L’Europe a les plus gros besoins de refinancement en immobilier d’entreprise

le 25/11/2010 L'AGEFI Quotidien / Edition de 7H

Ils sont estimés à 126 milliards de dollars par DTZ pour 2011-2013. La situation apparaît assez tendue au Royaume-Uni, en Irlande et en Espagne

L’Europe a les plus gros besoins de refinancement en immobilier d’entreprise

Le marché de l’immobilier d’entreprise se prépare à de gros refinancements, particulièrement en Europe. Pour 2011-2013, DTZ évalue les besoins à 245 milliards de dollars dans le monde, dont 126 milliards pour le Vieux Continent, zone qui concentre les plus importants besoins (26 milliards en 2011, 40 en 2013 et 60 en 2013).

Bien qu’élevés, ces chiffre n’alarment pas le cabinet de conseil puisqu’il estime en parallèle que 376 milliards de dollars de nouveaux fonds propres pourraient être levés dans le monde. De quoi couvrir 1,5 fois les besoins.

Pour autant, il fait quelques mises en garde. La première concerne les situations pays par pays (voir graphique).
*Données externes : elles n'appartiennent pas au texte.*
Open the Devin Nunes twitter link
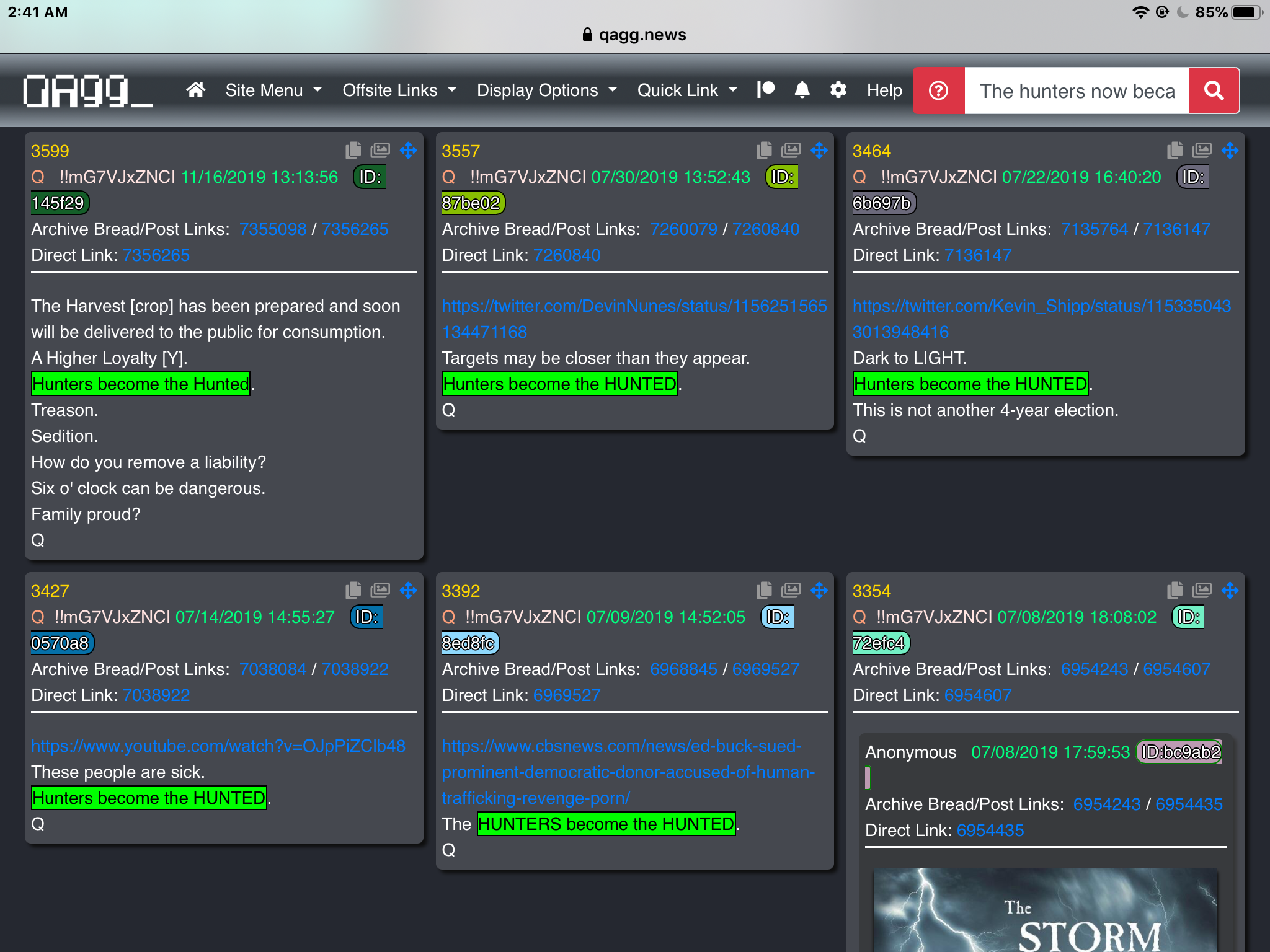The image size is (1270, 952). (x=634, y=306)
Ainsi, le Royaume-Uni et l’Espagne affichent des besoins parmi les plus élevés en valeur absolue. C’est également vrai en valeur relative, sachant que leurs besoins représentent 6% des montants engagés sur leur marché alors que la proportion n’est que de 1% en Allemagne, en France et aux Etats-Unis. Quant à l’Irlande, la situation y est encore plus tendue. Les besoins de 6,5 milliards de dollars équivalent à 16% des fonds investis sur ce marché.

DTZ souligne aussi la dichotomie existant entre actifs. Les investisseurs ayant concentré leur attention sur les actifs de meilleure qualité, les actifs «non prime» aux rendements en hausse «restent encore très exposés».

Enfin, pour expliquer le niveau des besoins, le cabinet pointe le rôle qu’a pu jouer la prédominance des banques sur le financement en Europe ainsi que les maturités plus courtes qui y sont proposées. «Pour éviter qu'ils soient à nouveau confrontés dans le futur à cette difficulté, une diversification des créanciers de la dette immobilière serait opportune», à l’image de ce qui existe outre-Atlantique, préconise DTZ.